Jackson stated WMCHC utilizes the funding to “develop primary care resources in rural areas” and “help underwrite care for low-income individuals.”

He noted $500,000 of the grant funding is earmarked to help reduce costs for the underprivileged.

With 65 practitioners and 300 employees, WMCHC provides services for primary care, women's health, behavioral health and dentistry.

A federally qualified health center within the Wayne Memorial Health System, “WMCHC offers healthcare to everyone, accepts most private insurance and medical assistance, and offers a sliding fee scale based on income,” states a release.

“We serve both the general population and the underserved population,” said Jackson.

He further explained this grant is the latest of an ongoing three year renewal the community health centers have been awarded since 2007.

This three-year renewal is the highest available through the program, said Jackson, noting it indicates federal satisfaction with the work done at WMCHC.

Jackson elaborated that the WMCHC first received $65,000 from the program in 2007, growing over time to the $1.5 million grant received this year.

The funding growth mirrored WMCHC's own growth, rising form 4,000 individuals served to 38,000 in areas of Wayne, Pike, Susquehanna and Lackawanna counties.

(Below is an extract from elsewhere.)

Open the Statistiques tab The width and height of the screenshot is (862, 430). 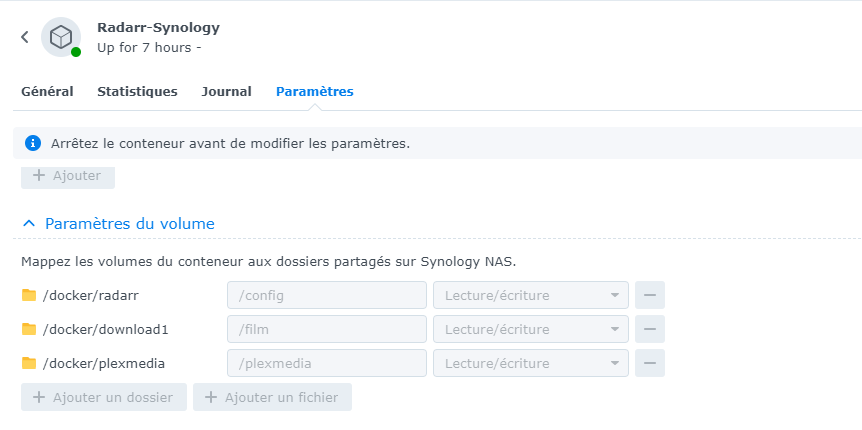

The government “recognized our growth, recognized we're good stewards of federal money, and we're achieving the goals they asked us to achieve,” said Jackson.

Continuing to push that growth, Jackson noted WMCHC is looking to expand development of the Forest City offices with a 5,000 square-foot building expected to open in the spring.

“It's a privilege to help develop service in rural areas,” he said.

—Information from a release was used in this story.